Text ::
_ _ _ _

The Rooms had a house built on a block at the edge of a forest of tall gum trees at St Ives, a northern suburb of Sydney. The garden was a great joy to Room. This was vividly expressed by his son, Robin, in an oration delivered at his funeral service:

...my father was until the end of his days an avid gardener. Half an acre of camellias, azaleas, fruit trees, orchids, vegetables - a diverse assortment of plants and shrubs - were established and nurtured to maturity by my parents on a hillside of clay and shale. Often building and laying out the garden involved backbreaking physical work; all of us in the immediate family have vivid memories of the hard labour my father put into building the profusion of the garden - and into digging the swimming-pool - at 'High Walden'.

Although Room was a prominent figure in the University and took a very active part in its affairs, he was perhaps basically a rather shy man who did not easily enter into intimate friendships. Within the circle of his family it was different and the sunny, relaxed side of his nature came to the fore. His marriage was ideally happy and the home he and his wife created gave warmth, love and encouragement to their children.

Shortly after his marriage, his monumental work on The Geometry of Determinantal Loci was published. This was the crowning achievement of his earlier research and perhaps of his whole research career. He chose the subject because, as he explains in the preface,

...it appears that practically all the loci about the projective properties of which anything is known either are included in the class of Determinantal Loci, or are closely connected with it.

The book had taken 15 years to write and owed a debt to Baker and his school, which was gratefully acknowledged.

War Years 1940-45

Two separate honours were conferred on Room in 1941. The first was the award of the Thomas Ranken Lyle Medal for outstanding work in mathematics or physics. This was awarded at that time by the Australian National Research Council. The second was his election as Fellow of the Royal Society of London. A citation referred to his remarkable insight into spatial relations and made special mention of his general theory of the freedom of manifolds.

From 1941 to 1945, he was engaged in military intelligence work for the Australian government. He never spoke about it himself but some information is available.

_ _ _ _

Rows ::
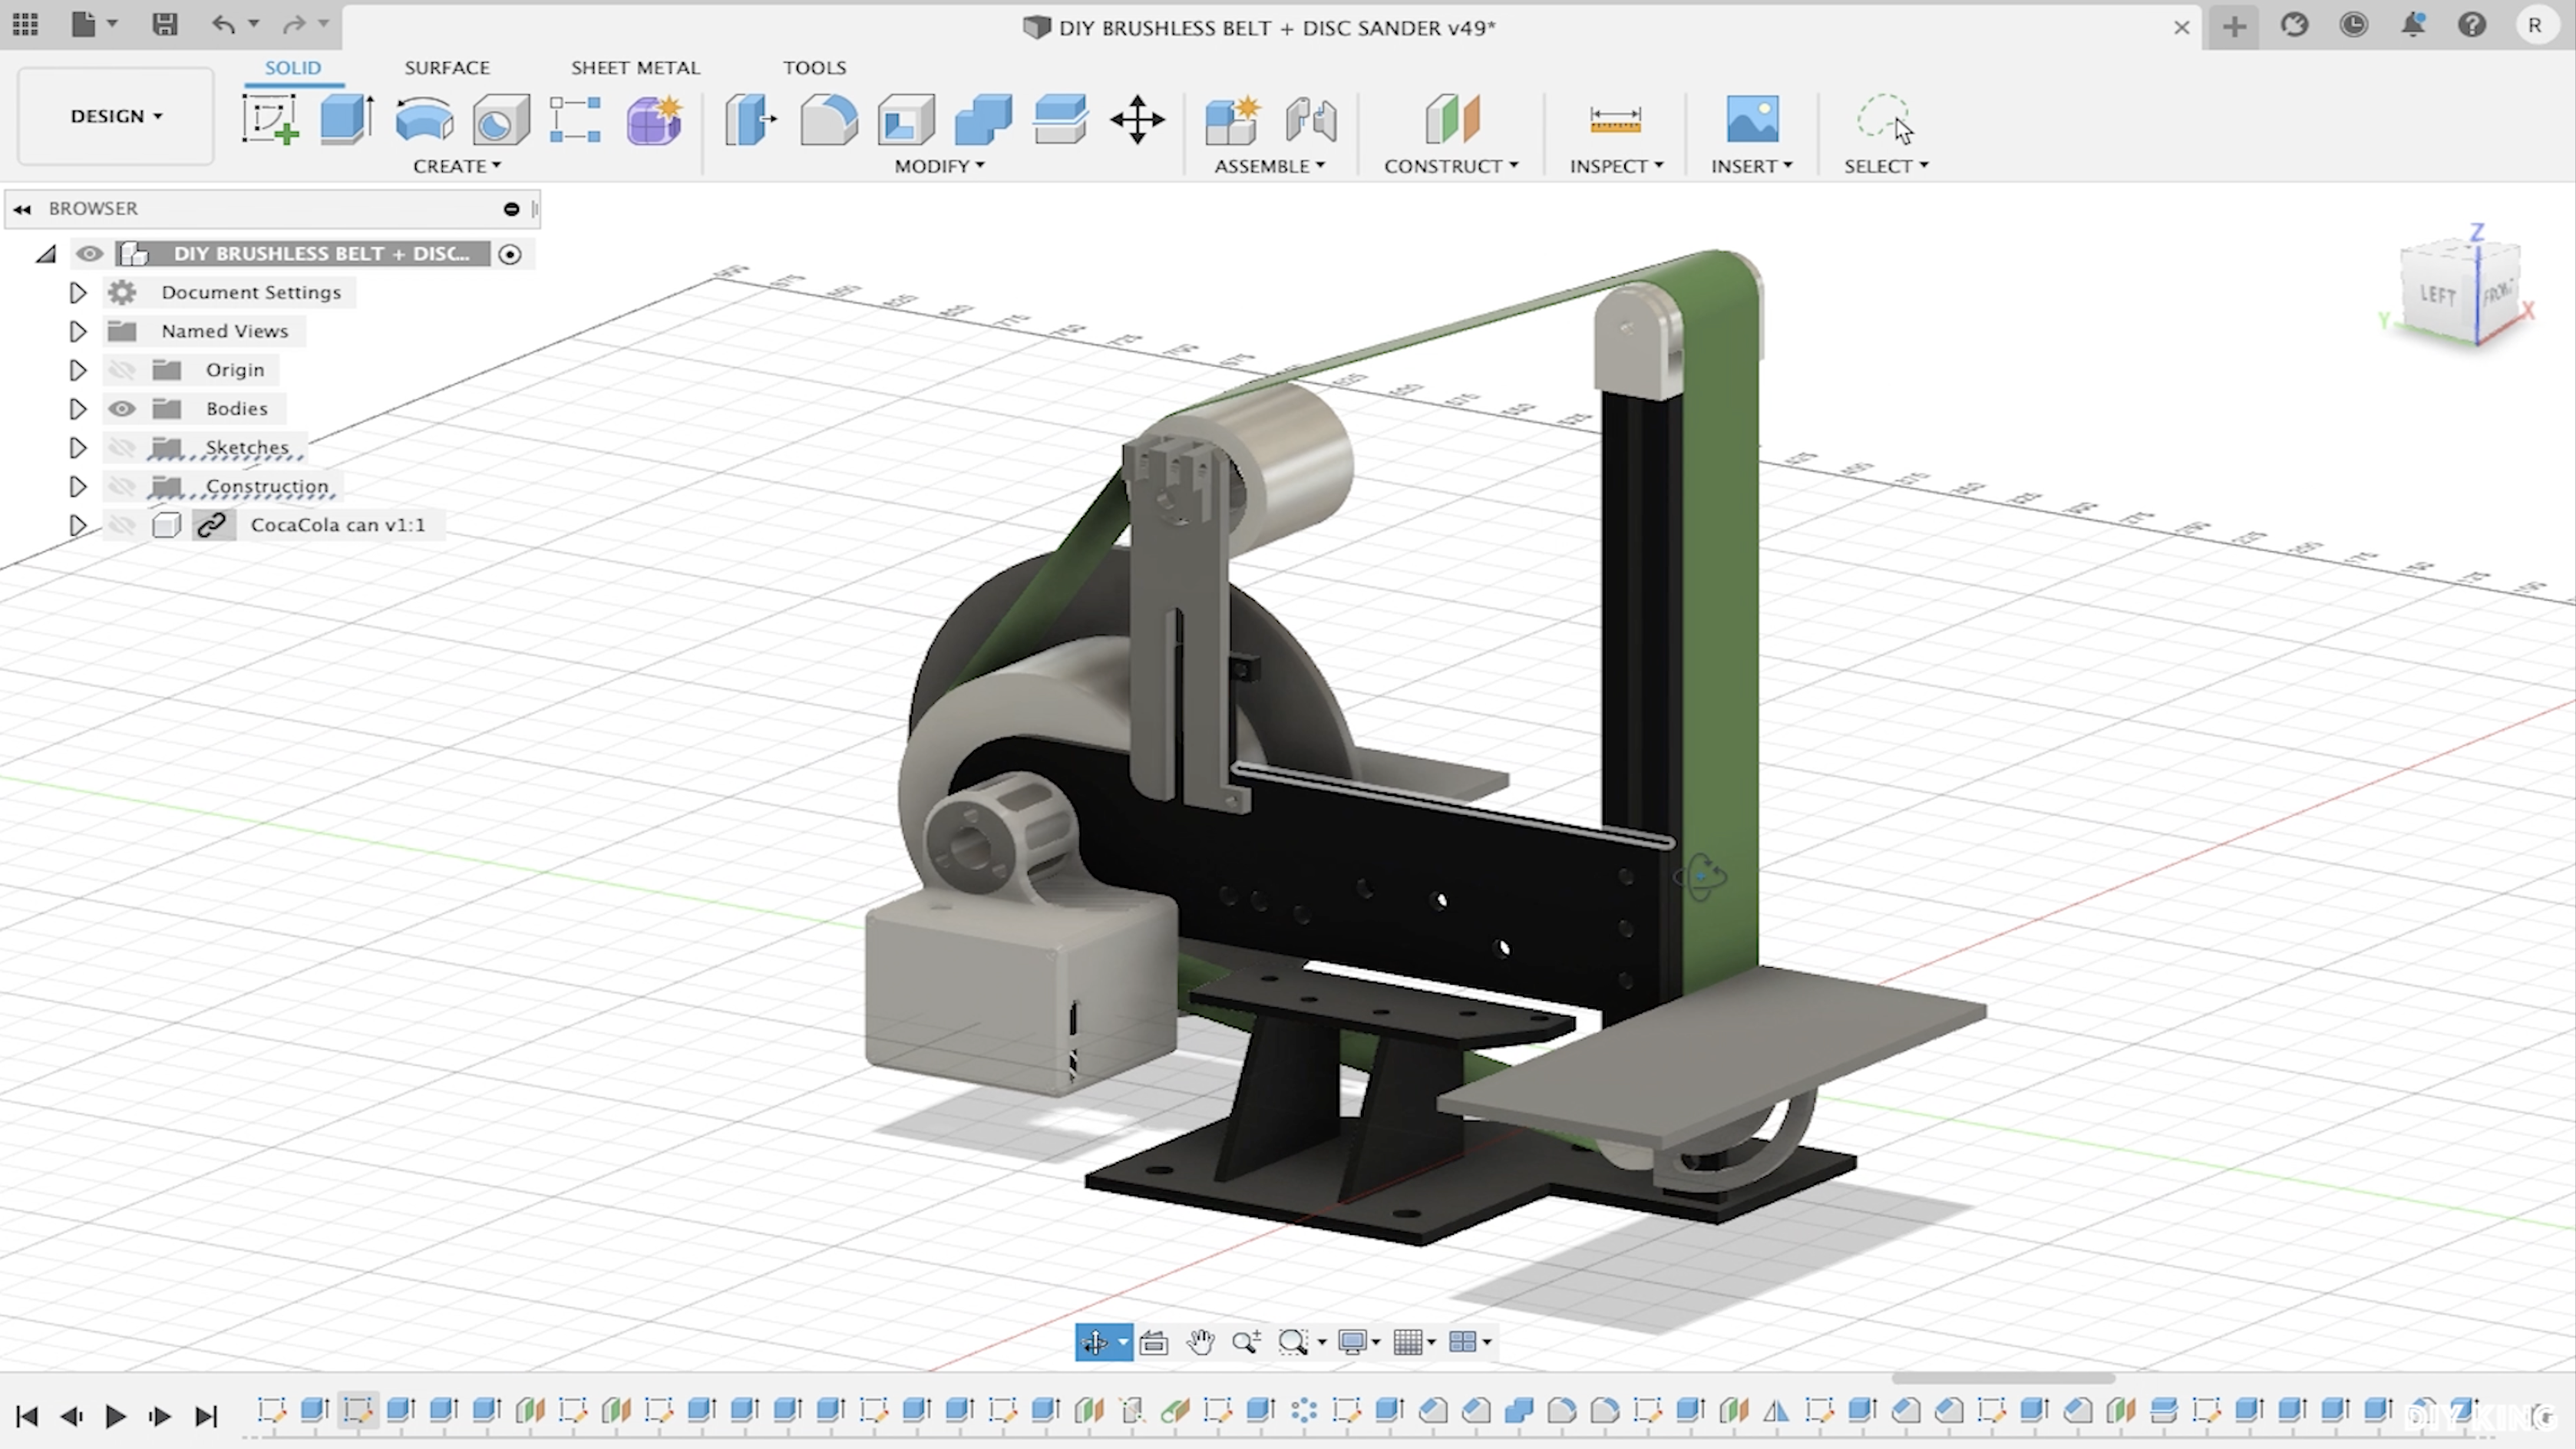Select the Create Sketch tool
Viewport: 2576px width, 1449px height.
(270, 120)
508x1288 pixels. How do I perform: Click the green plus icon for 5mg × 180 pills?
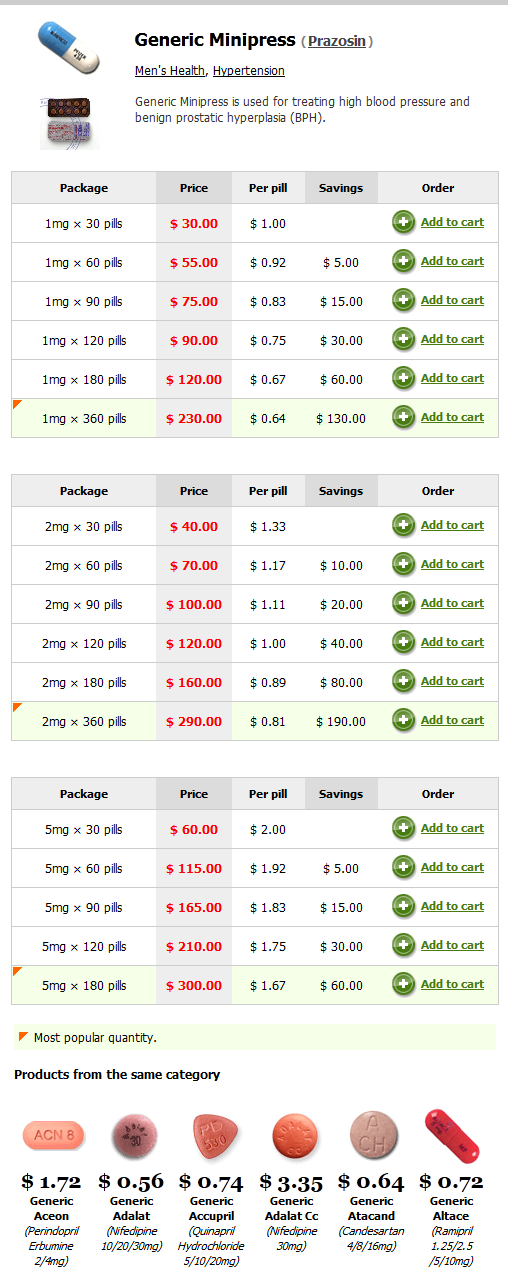click(x=404, y=985)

_ _ _ _

Aim ::
Transcribe the passage from the biography of Room, starting at "The Rooms had" and ending at "at 'High Walden'.". The material plays no part in what comes next.

Answer ::
The Rooms had a house built on a block at the edge of a forest of tall gum trees at St Ives, a northern suburb of Sydney. The garden was a great joy to Room. This was vividly expressed by his son, Robin, in an oration delivered at his funeral service:

...my father was until the end of his days an avid gardener. Half an acre of camellias, azaleas, fruit trees, orchids, vegetables - a diverse assortment of plants and shrubs - were established and nurtured to maturity by my parents on a hillside of clay and shale. Often building and laying out the garden involved backbreaking physical work; all of us in the immediate family have vivid memories of the hard labour my father put into building the profusion of the garden - and into digging the swimming-pool - at 'High Walden'.